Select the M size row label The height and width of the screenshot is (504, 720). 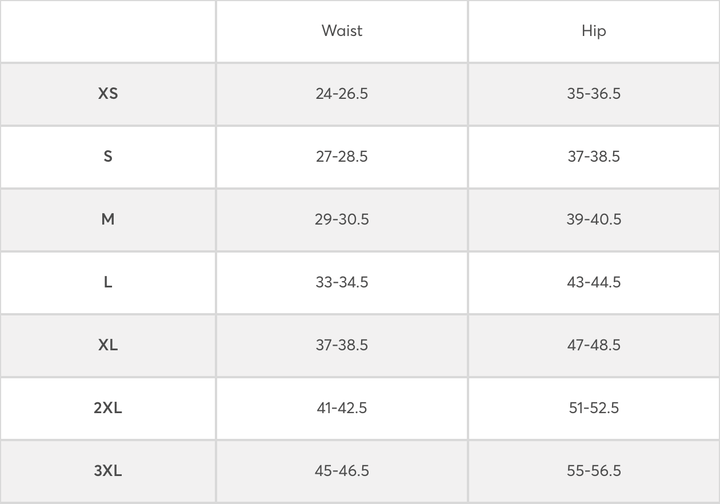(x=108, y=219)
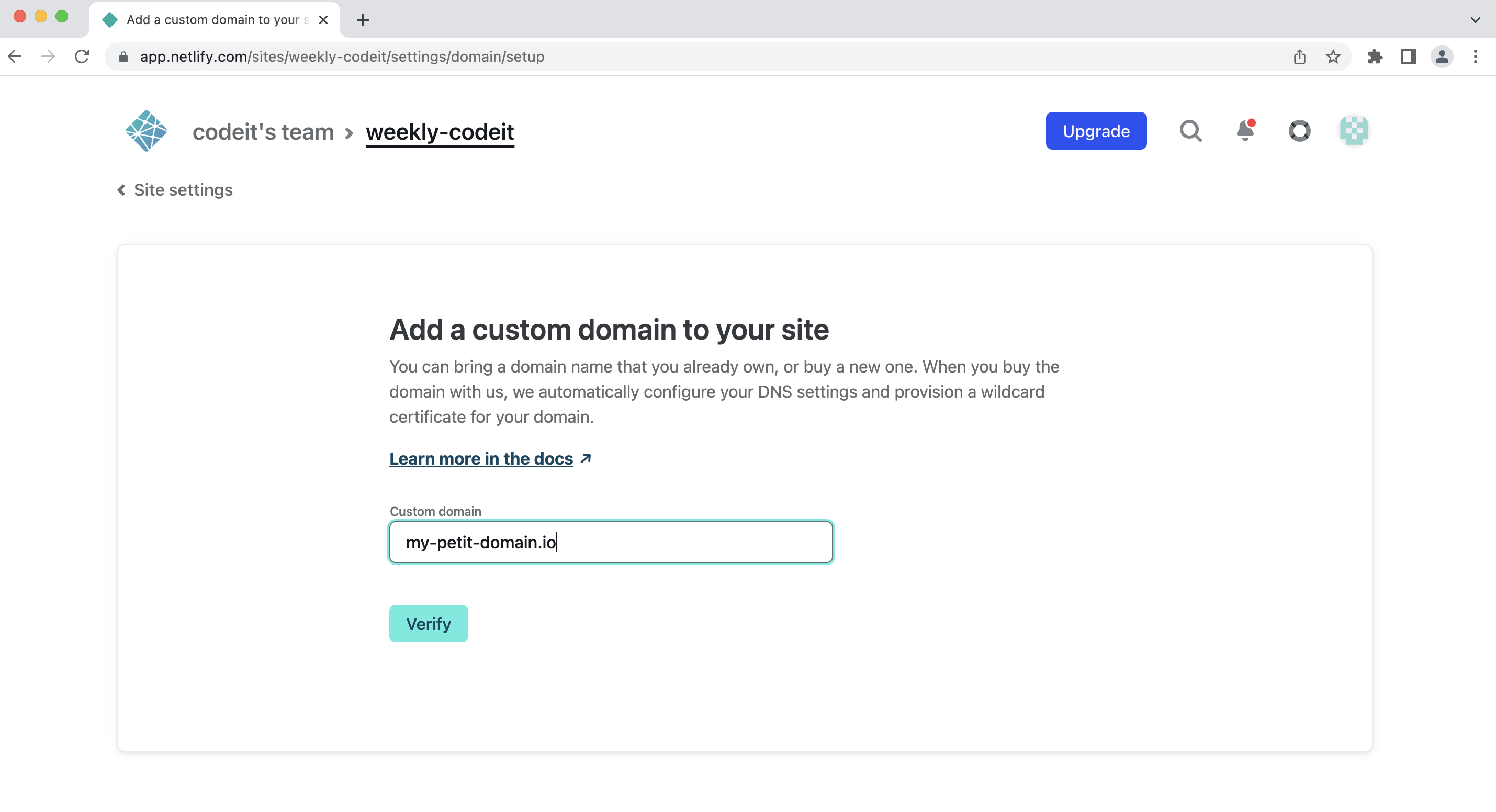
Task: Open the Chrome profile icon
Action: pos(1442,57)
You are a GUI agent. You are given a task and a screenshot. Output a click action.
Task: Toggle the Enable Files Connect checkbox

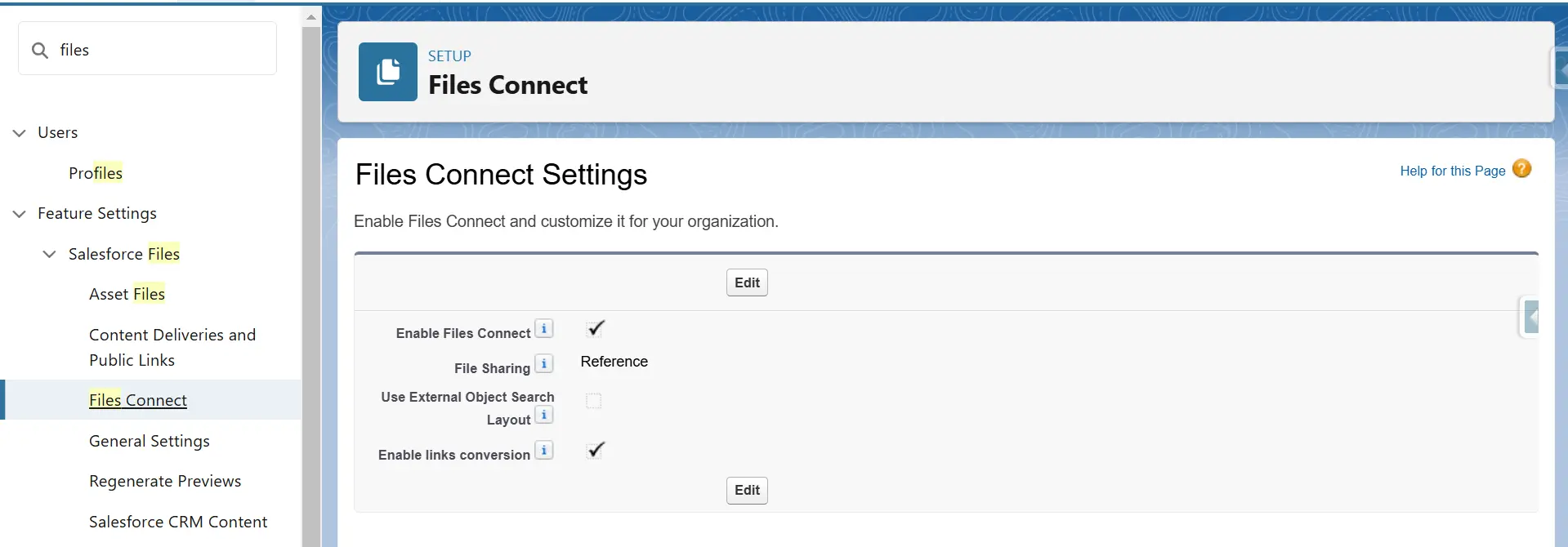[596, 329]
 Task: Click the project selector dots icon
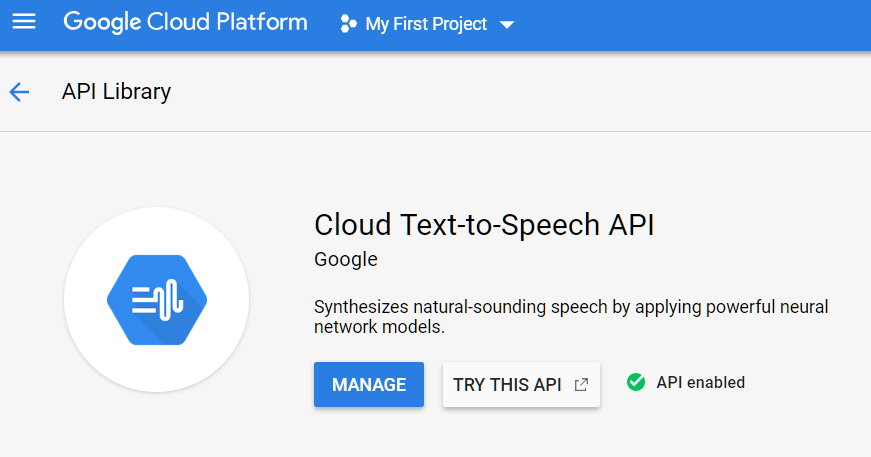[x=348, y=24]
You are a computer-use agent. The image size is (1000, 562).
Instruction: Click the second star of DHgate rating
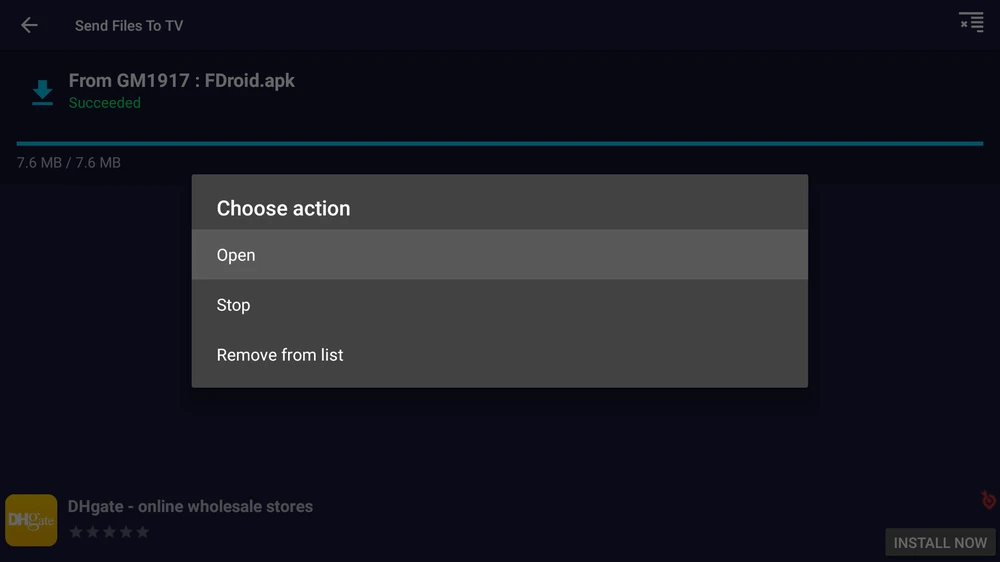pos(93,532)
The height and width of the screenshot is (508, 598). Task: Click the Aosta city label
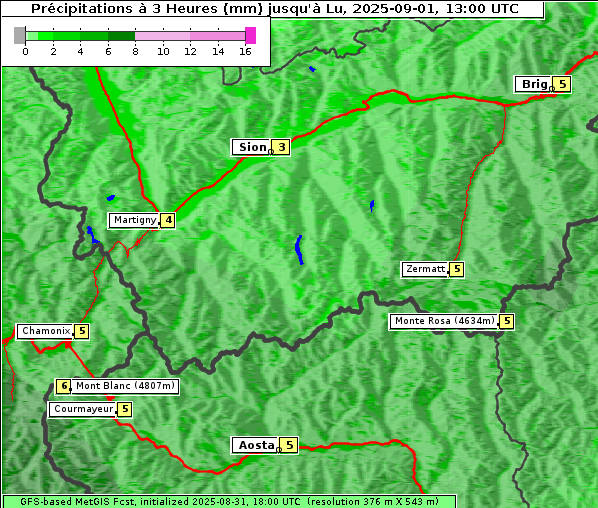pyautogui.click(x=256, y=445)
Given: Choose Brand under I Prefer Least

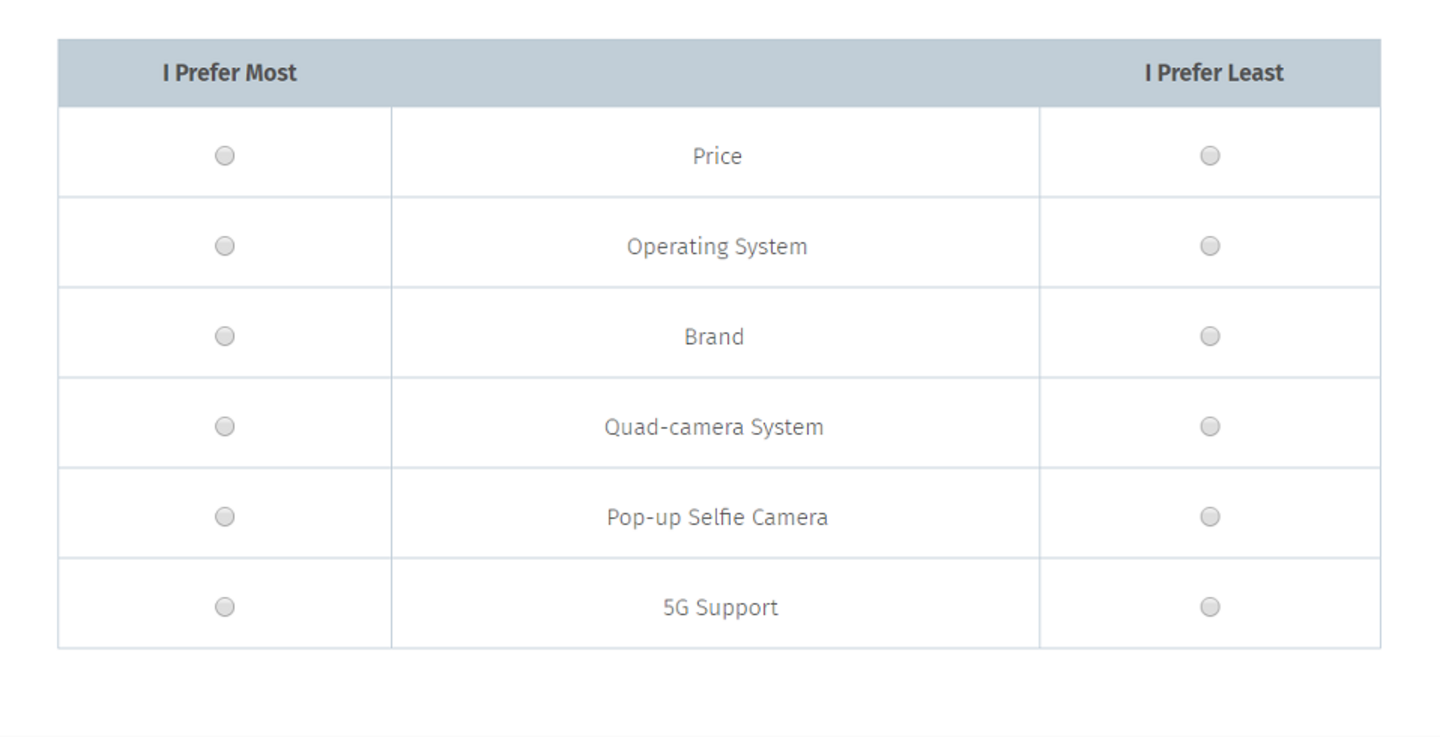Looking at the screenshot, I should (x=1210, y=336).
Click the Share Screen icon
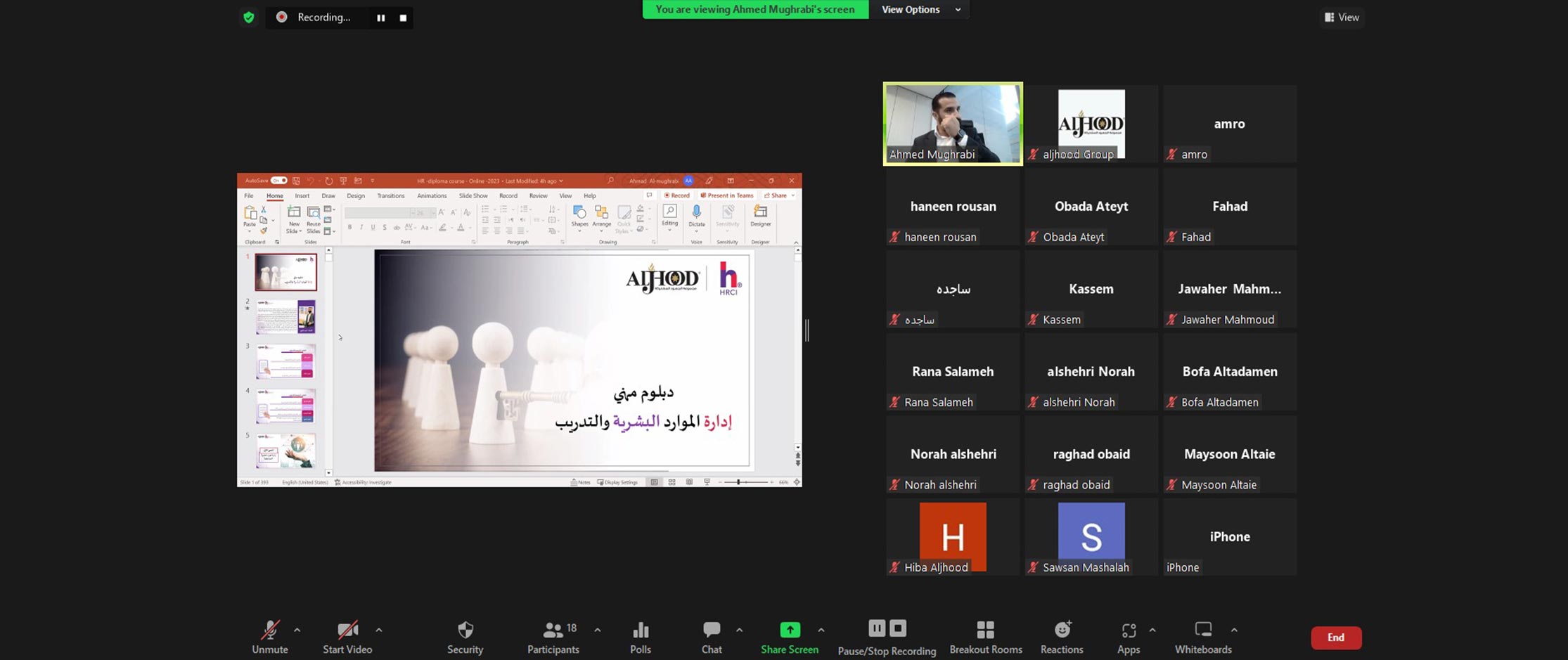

Short task: Print the records above word for word, from the line containing "Task: Click the project selector dots icon" through to the end, both ends included. Leave the pictures out.

Written solution:
 Task: Click the project selector dots icon
[x=348, y=24]
You are a computer-use agent. The image size is (1000, 562).
Instruction: Click the second star of DHgate rating
pos(93,532)
The height and width of the screenshot is (508, 598). Task: Click the Aosta city label
pyautogui.click(x=256, y=445)
Given: Choose Brand under I Prefer Least

Looking at the screenshot, I should (x=1210, y=336).
Click the Share Screen icon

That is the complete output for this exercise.